La fatigue du weekend se faisait sentir, nous traînions devant le lycée avec une envie d'y aller proche de zéro.

- Ca devrait être interdit de se lever aussi tôt !
- Tu l'as dit, répondit Aïko.

On accéléra le pas et à l'intérieur, il n'y avait déjà plus personne dans les couloirs, un froid glacial rôdait.
Puis Valdenn surgit de nulle part.
- Alors c'est à cette heure ci qu'on arrive ? fit-il remarquer.
- De quoi vous parlez ? s'étonna Aïko.
- Vous avez 6 minutes de retard.

- Vous plaisantez j'espère ?

- J'ai la tête de quelqu'un qui plaisante ?
- 6 minutes ça va, intervint Aïko, on n'a pas vu les minutes passer.
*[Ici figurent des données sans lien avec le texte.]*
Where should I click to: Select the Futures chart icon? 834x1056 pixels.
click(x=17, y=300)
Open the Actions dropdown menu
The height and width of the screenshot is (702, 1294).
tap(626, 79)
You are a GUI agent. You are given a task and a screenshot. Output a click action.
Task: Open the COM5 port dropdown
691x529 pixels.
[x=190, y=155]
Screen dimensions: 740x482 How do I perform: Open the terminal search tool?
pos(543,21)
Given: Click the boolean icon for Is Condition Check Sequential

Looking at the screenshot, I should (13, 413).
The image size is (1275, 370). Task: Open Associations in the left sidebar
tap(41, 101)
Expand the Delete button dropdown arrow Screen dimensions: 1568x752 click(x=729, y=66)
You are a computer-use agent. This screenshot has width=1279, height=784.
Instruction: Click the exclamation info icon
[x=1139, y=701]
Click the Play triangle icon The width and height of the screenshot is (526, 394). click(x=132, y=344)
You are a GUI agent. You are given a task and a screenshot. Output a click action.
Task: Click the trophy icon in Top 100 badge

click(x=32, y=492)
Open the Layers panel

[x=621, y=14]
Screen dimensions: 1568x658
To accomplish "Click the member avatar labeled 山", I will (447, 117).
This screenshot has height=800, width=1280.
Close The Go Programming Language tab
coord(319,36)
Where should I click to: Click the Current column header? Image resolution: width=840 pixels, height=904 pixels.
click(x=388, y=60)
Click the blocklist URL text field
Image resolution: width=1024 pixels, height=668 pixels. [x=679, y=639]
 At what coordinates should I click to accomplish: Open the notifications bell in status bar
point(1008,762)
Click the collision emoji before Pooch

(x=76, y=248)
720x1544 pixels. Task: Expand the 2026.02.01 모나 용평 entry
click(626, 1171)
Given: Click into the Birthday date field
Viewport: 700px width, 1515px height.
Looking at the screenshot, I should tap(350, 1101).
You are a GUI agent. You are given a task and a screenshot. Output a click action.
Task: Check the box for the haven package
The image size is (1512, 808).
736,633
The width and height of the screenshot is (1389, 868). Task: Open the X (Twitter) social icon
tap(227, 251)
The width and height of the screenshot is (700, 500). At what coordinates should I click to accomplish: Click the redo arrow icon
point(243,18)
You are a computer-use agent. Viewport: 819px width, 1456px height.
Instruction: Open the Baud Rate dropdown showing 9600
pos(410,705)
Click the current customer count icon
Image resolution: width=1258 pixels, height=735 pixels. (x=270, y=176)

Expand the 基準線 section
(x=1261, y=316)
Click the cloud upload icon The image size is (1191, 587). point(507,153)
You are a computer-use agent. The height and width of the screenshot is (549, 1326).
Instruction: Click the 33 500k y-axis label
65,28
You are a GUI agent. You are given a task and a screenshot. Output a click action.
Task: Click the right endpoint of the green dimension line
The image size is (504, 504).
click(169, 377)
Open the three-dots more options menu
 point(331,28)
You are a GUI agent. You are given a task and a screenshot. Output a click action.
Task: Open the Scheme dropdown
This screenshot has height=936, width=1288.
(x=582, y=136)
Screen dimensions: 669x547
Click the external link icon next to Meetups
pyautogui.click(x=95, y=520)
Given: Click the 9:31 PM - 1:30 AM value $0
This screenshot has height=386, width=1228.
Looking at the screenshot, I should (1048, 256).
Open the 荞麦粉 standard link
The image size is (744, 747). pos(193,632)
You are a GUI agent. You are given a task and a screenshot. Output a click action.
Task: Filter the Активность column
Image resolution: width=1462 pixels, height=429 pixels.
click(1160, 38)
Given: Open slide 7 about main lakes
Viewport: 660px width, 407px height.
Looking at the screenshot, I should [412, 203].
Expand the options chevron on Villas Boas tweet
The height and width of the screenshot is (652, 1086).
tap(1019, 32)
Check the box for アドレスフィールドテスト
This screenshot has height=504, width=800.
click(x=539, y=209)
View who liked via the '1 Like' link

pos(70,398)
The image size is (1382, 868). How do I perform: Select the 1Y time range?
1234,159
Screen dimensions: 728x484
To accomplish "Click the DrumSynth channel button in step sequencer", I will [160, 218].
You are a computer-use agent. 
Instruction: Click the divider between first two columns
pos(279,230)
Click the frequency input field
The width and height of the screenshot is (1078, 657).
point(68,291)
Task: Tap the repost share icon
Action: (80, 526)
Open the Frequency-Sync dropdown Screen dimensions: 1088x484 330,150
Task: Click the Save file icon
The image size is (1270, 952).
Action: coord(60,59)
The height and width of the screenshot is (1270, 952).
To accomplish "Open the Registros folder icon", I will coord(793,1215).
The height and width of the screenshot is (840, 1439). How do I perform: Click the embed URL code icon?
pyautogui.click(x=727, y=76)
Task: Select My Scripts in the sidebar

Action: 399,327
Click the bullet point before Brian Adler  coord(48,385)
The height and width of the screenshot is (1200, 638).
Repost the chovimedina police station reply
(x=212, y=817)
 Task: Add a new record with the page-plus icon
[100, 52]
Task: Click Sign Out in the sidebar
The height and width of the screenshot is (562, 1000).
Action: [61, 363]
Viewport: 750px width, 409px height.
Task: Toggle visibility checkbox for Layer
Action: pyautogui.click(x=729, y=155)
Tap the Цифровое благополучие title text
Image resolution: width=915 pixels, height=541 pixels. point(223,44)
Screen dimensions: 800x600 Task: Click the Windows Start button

- Et les deux heures de retenues que je vous colle ce soir, vous allez les voir passer vous croyez ?

- Quoi ?! Vous êtes sérieux ?!

- Continuez à me répondre et je vous en ajoute deux de plus.

On préféra se taire pour ne pas que ça dégénère et on monta en cours.

- Il a vraiment une araignée pendue au plafond ce mec ! lança Aïko.
- Il nous a dans le collimateur, répondis-je, fallait s'y attendre.

- Ou alors il a une vie de merde et il se venge sur nous.

- Peut-être qu'il a chez lui une madame qu'il n'arrive pas à satisfaire et il se venge sur nous.
Ces deux là me firent éclater de rire, malgré l'énervement de bon matin.

- Hey ! Devinez qui a répondu "oui" à mon invitation pour la fête d'Halloween ?
- Vu l'excitation dans ta voix, dis-je, ça ne peut être qu'une personne dont on ignore tous encore le nom.
- C'est pas vrai ! s'étonna Aïko, il t'a toujours pas dit comment il s'appelle ?!
- Mais quoi ? C'est pour entretenir le mystère ! Fous-moi la paix.
- Non, James Bond est mystérieux. Lui c'est sûrement un psychopathe tueur en série !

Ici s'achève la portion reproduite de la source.